Misleading COVID-19 Visualizations

Comparing Mortality Rates with Pie Charts

Four pie charts, for COVID-19, Seasonal flu, SARS and MERS show the fatality rates for each virus.

These four pie charts created for “The WHO Estimated COVID-19 Mortality at 3.4%. That Doesn’t Tell the Whole Story” from Time depict the percentage mortality rates for COVID-19, the seasonal flu, SARS, and MERS. However, using pie charts that represent parts of a whole instead of a visualization genre that includes time ignores COVID-19’s longer incubation period.

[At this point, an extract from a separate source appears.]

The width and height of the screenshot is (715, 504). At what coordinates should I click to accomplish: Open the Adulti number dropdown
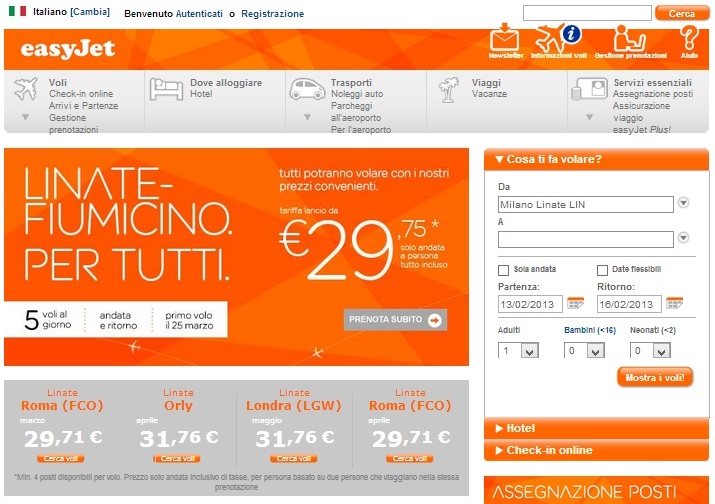pyautogui.click(x=518, y=350)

Graphing New COVID-19 Cases

A chart from Fox News 31 uses the y-axis to visually minimize the growing number of COVID-19 cases in March 2020

Dare Obasanjo’s tweet from April 4th, 2020 shows a line graph taken from Fox 31. The graph is titled “New Cases Per Day” with the “Total cases 3,342” listed in the upper right corner. The x-axis includes a label for each day between March 18 and April 1; the y-axis starts at 30 and ends at 400. Although the vertical space between numbers on the y-axis stays constant, misrepresenting the numerical difference between numbers.

Explaining Net Hospital Admissions in New York City

A bar chart with a trend line shows the Change in Total Hospitalizations from March 16 to April 8 2020

The Change in Total Hospitalizations chart is taken from Governor Andrew Cuomo’s daily media briefing from April 9th, 2020. This bar chart measures the net change in total hospitalizatioms from March 16, 2020 to April 8th, 2020; each of the bars in in light blue, topped with a white data label, and highlighted with a yellow trendline. Hospitalizations peaked with 1,427 on April 2 and dropped to 200 on April 8th. However, the net decrease in hospitalizions drops so low on April 8th that this chart could lead people to believe that risks from COVID-19 have been minimized.